ITA NO. 5857/Del/2012
68. Taking into account the clear and unambiguous wordings of the provisions of the Income Tax Act and Rules and respectfully following the decision of the Special Bench in the case of LG (supra), we hold that even on this legal issue, the assessee succeeds.
69. We also cannot agree with the DR that the issue be restored to the TPO because the methods, as prescribed by the legislature are mandatory, not directory. When mandatory provision is either superseded or ignored, it straightaway affects the jurisdiction. In the instant case, we have to mention that it was a case of suo moto reference to the TPO and it is the case of the revenue authorities, to import the provisions of Chapter X. In this circumstance, since the TPO did not adhere to the prescribed methods consciously, another innings to rectify the mistake cannot be allowed, as the TPO infringed the relevant provision of the Income Tax Act and Rules."
In view of the aforesaid, it is respectfully submitted that the TPO on the one hand has rejected the CUP applied by the assessee which is based upon comparable uncontrolled agreements and on the other hand determined the ALP of the transaction at Nil allegedly applying the CUP method.

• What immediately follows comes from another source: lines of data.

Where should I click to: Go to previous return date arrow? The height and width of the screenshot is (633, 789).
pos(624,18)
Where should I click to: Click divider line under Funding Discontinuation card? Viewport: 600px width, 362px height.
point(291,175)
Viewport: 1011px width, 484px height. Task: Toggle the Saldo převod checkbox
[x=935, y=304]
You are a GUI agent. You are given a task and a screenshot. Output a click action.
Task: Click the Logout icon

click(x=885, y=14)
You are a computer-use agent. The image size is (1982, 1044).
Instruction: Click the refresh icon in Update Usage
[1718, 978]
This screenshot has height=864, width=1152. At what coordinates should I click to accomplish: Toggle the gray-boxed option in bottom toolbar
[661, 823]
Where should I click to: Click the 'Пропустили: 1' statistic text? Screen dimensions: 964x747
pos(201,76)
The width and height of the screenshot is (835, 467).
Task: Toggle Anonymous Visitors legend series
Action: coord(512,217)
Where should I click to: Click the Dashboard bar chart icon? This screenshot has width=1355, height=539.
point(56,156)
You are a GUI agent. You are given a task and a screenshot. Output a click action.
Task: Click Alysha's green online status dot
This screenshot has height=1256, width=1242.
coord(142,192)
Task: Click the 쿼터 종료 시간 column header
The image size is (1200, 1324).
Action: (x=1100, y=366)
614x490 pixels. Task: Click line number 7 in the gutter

It is submitted that for application of CUP, availability of comparable uncontrolled transaction is a prerequisite. The TPO, however, determined the arm's length price on the basis of assumptions and surmises. In view of the aforesaid, it is respectfully submitted that the adjustment made by the TPO is liable to be deleted. Reliance in this regard is placed on the decisions of the Hon'ble Delhi Bench of the Tribunal in the case of AWB India Pvt Ltd vs Addl CIT (ITA No 4454/Del/2012). The Hon'ble Tribunal held as under:
"27. Further, the TPO applied the CUP method for benchmarking the international transaction pertaining to availing of management services, discarding the TNMM applied by the assessee. While doing so, as correctly pointed out, the TPO remained oblivious of the fact that Rule 10B(1)(a) of the Rules stipulates 'comparable' and 'uncontrolled transactions', both of which elements are absent herein.34
ITA NO. 5857/Del/2012 Only a general observation was made by the TPO, to the effect that no independent party would have made payment in uncontrolled circumstances. In 'CIT vs. EKL Appliances Ltd.', vide order dated 29-03- 2012 passed in ITA Nos. 1068/2011 and 1070/2011 (copy placed on record), the Hon'ble Delhi High Court has, inter alia, observed that Rule 10B(1)(a) of the Rules does not authorize disallowance of any expenditure on the ground that it was not necessary or prudent fort the assessee to have incurred the same, or that in the view of the revenue, the expenditure was un-remunerative, or that in view of the continued losses suffered by the assessee in his business, he could have faired better, had he not incurred such expenditure; that these are irrelevant considerations for the purpose of Rule 10B; that it is for the assessee to decide whether or not to enter into the transaction; that though the quantum of expenditure can be examined by the TPO as per law, in judging the liability thereof as business expenditure, the TPO has no authority to disallow the entire expenditure or a par thereof on the ground that the assessee has suffered continuous losses; that the financial health of an assessee can never be a criterion to judge the allowability of an expenses; that so long as the expenditure or payment has been demonstrated to have been incurred or laid out for the purpose of business, it is no concern of the TPO to disallow the same on any extraneous reasoning; and that as provided in the OECD guidelines, the TPO is expected to examine the international transaction as he actually finds the same and then make suitable adjustment, but a wholesale disallowance of the expenditure, particularly on extraneous grounds, is neither contemplated, nor authorized."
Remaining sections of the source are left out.